Instructions for the task:
Begin at the line holding "Task: Select the Navigation landmark role" and set down exactly each line through the last one below, omitting pictures. Include nothing else.

□ □ □ □

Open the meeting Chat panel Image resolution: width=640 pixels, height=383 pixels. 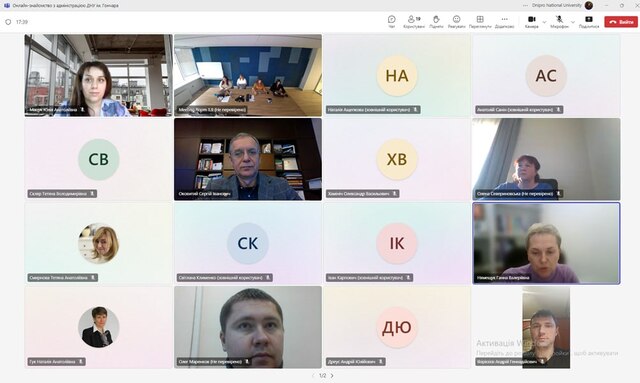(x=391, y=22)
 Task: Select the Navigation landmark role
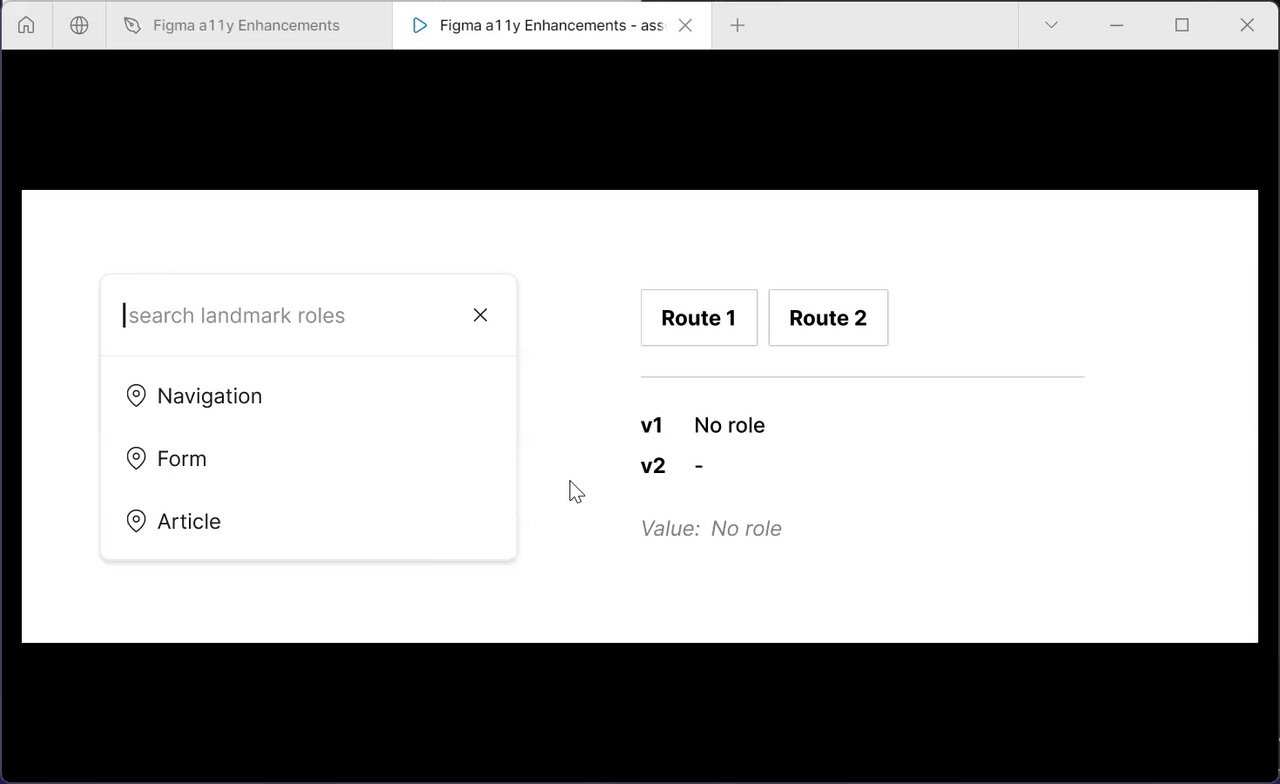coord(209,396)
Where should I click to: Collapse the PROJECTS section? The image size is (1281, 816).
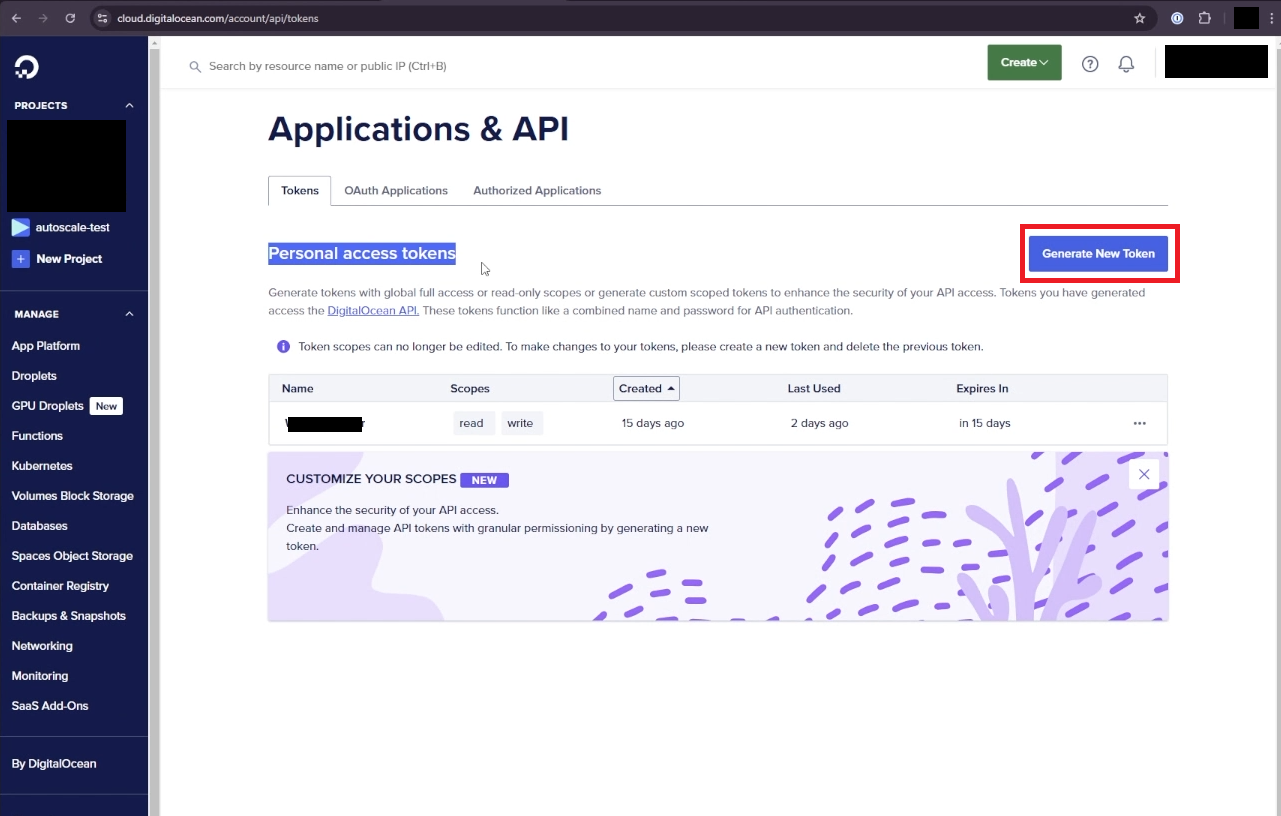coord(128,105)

□ □ □ □

Task response:
 Task: Select the Navigation landmark role
coord(209,396)
Where should I click to: Collapse the PROJECTS section? The image size is (1281, 816).
coord(128,105)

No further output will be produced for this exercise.